The Canadian tourist mecca provides a gaudy backdrop for a glut of glum disillusion - a trick that's been pulled with Las Vegas countless times. Ferguson plays Phillie, the shambolic motel handyman drinking his way to oblivion and trying to forget his wife's death. He flits in and out of scenes, adding a semblance of continuity to the stories of the motel's other guests. These include Denise (Friel), a junkie mother in town with her ex-con husband (Kris Holden-Reid) to win her child back from social services; and Henry and Lily (Peter Keleghan and Wendy Crewson), a downwardly mobile middle-class couple, who've pitched up in Niagara looking for work. Also featured is Loretta (Caroline Dhavernas), a dunderheaded waitress caught between three versions of the wrong man: an obsessive ex-boyfriend, a drippy desk-jockey looking for a trophy wife, and a predatory porno pimp (played by Kevin Pollak).
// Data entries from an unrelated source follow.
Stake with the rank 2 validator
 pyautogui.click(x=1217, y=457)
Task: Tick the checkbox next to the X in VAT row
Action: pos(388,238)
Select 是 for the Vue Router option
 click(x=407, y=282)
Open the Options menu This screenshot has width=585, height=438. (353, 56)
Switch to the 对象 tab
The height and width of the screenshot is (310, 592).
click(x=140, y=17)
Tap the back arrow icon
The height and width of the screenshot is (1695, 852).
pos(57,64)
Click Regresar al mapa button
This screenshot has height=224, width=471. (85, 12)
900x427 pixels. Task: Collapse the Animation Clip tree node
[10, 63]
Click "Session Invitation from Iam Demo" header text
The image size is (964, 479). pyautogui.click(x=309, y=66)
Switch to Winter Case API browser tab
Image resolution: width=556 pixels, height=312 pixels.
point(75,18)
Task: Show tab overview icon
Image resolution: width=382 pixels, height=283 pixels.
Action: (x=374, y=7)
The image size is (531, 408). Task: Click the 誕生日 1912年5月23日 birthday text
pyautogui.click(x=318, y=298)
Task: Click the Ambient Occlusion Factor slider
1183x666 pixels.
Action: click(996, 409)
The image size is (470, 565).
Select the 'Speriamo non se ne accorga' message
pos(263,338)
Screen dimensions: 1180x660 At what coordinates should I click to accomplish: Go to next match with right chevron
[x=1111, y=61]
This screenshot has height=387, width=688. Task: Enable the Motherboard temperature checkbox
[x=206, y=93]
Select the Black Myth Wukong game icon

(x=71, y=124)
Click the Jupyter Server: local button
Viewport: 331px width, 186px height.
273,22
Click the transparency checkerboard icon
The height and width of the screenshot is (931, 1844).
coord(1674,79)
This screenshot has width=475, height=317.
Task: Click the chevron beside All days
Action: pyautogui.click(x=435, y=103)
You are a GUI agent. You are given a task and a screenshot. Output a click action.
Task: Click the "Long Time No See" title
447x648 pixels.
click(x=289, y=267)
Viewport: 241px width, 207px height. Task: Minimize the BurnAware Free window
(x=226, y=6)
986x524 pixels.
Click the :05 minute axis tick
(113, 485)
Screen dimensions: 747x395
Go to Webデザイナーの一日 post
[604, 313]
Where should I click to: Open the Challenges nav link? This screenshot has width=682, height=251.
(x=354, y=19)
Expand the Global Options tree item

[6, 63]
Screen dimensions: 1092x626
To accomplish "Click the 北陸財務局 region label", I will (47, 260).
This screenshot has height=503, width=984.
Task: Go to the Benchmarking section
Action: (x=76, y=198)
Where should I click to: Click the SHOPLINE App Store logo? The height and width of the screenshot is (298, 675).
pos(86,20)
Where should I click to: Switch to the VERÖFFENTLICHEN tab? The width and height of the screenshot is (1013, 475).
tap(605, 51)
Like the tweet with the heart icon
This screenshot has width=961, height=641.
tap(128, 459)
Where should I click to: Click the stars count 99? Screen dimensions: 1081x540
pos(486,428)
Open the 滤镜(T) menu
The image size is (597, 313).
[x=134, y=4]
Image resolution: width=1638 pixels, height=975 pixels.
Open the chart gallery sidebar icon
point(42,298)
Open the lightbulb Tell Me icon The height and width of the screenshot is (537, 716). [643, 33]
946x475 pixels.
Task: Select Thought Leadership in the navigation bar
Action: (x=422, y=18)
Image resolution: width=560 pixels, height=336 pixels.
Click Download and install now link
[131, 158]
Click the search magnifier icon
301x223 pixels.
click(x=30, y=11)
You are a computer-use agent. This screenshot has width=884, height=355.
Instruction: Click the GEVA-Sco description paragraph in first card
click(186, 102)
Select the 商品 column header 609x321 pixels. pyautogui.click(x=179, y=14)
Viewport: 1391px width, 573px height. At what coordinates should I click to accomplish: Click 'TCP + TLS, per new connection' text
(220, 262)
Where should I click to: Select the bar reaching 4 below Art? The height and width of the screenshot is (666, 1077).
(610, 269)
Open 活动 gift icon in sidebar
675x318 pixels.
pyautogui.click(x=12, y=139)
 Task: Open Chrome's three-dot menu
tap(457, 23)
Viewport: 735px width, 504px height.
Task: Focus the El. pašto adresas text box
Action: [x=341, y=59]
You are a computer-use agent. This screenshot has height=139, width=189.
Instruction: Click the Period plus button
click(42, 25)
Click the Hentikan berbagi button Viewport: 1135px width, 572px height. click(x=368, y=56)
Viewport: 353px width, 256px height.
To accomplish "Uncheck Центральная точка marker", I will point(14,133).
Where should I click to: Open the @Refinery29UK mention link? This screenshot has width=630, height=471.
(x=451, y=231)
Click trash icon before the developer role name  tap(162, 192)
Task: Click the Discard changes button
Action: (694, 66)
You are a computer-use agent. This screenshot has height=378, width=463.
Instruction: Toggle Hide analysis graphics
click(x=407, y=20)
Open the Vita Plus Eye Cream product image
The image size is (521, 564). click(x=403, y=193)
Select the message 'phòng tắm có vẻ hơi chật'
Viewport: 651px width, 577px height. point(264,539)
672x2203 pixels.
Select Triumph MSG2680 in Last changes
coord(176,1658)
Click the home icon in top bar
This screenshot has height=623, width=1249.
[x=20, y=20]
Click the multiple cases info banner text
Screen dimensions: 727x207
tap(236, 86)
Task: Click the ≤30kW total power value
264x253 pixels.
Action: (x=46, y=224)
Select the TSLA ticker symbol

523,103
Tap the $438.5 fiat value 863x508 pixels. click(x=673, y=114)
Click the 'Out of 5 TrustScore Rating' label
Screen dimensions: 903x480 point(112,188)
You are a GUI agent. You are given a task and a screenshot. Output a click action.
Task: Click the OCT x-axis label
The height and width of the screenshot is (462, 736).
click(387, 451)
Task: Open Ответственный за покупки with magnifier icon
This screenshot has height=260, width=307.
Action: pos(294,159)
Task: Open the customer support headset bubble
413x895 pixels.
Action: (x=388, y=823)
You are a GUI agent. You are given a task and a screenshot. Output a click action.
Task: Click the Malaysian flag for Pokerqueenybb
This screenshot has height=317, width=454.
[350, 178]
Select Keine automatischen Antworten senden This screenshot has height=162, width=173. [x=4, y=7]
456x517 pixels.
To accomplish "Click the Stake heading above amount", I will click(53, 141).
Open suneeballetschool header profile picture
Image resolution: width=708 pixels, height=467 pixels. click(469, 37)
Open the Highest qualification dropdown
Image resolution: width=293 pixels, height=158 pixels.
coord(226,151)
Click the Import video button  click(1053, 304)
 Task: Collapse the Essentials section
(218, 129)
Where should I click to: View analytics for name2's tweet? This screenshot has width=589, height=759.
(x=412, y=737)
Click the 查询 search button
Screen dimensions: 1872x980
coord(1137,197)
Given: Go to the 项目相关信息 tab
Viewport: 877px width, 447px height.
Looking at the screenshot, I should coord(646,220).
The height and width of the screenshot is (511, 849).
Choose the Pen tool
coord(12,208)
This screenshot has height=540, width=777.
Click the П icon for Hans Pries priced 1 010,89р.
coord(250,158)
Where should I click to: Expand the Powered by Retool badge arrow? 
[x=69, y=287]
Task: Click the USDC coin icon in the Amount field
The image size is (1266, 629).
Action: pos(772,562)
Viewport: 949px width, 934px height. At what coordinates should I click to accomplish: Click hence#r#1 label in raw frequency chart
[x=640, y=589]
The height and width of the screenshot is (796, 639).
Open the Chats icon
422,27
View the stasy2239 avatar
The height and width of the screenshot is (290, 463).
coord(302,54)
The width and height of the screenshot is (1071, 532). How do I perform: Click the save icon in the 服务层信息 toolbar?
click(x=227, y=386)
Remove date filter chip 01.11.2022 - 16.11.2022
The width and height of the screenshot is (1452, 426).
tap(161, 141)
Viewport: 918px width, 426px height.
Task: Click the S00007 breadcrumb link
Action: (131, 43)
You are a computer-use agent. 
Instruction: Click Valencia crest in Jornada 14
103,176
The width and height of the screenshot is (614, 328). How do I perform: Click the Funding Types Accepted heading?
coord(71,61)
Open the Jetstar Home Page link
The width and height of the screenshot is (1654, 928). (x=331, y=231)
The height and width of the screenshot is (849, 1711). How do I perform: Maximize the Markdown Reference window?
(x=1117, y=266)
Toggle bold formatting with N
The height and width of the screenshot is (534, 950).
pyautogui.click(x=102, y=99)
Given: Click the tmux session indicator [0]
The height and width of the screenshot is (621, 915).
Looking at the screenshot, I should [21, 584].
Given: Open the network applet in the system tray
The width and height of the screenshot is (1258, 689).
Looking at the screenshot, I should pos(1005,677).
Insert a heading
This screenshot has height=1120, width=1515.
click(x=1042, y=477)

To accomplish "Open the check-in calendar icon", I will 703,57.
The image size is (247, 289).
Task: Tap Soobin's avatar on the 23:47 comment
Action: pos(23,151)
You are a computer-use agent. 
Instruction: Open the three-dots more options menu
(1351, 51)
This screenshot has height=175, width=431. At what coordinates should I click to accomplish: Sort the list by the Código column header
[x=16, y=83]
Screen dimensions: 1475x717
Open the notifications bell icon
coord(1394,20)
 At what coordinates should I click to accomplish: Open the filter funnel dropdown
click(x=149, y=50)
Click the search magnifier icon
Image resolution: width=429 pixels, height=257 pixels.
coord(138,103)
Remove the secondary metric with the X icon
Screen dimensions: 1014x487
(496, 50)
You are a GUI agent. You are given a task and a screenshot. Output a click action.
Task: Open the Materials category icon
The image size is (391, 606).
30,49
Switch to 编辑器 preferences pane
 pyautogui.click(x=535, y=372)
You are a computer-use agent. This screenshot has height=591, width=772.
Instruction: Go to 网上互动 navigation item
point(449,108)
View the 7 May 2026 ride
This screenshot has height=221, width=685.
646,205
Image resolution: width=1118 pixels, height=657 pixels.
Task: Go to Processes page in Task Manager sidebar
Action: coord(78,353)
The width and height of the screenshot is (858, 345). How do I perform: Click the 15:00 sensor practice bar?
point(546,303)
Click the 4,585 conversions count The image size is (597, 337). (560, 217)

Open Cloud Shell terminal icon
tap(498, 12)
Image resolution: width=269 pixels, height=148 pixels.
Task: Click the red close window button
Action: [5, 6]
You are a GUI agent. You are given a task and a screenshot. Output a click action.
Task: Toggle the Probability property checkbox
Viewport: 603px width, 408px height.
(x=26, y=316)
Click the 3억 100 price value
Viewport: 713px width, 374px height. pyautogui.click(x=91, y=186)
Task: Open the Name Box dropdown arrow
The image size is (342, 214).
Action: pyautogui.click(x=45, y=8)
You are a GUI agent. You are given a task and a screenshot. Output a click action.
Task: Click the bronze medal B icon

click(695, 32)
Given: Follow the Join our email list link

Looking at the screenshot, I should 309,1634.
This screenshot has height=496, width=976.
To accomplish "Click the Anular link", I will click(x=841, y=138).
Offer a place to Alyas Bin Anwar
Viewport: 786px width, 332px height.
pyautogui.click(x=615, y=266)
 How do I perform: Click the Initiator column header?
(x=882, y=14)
"TOTAL LACK OF DRAMATIC TENSION"
Yates has given himself so many stories to tell here that his only plausible excuse for Niagara Motel's total lack of dramatic tension or laughs is a script that fails to include a solitary good line. It's a shame for the few decent performers in the cast - notably Holden-Reid and Crewson - who all plummet over the edge together.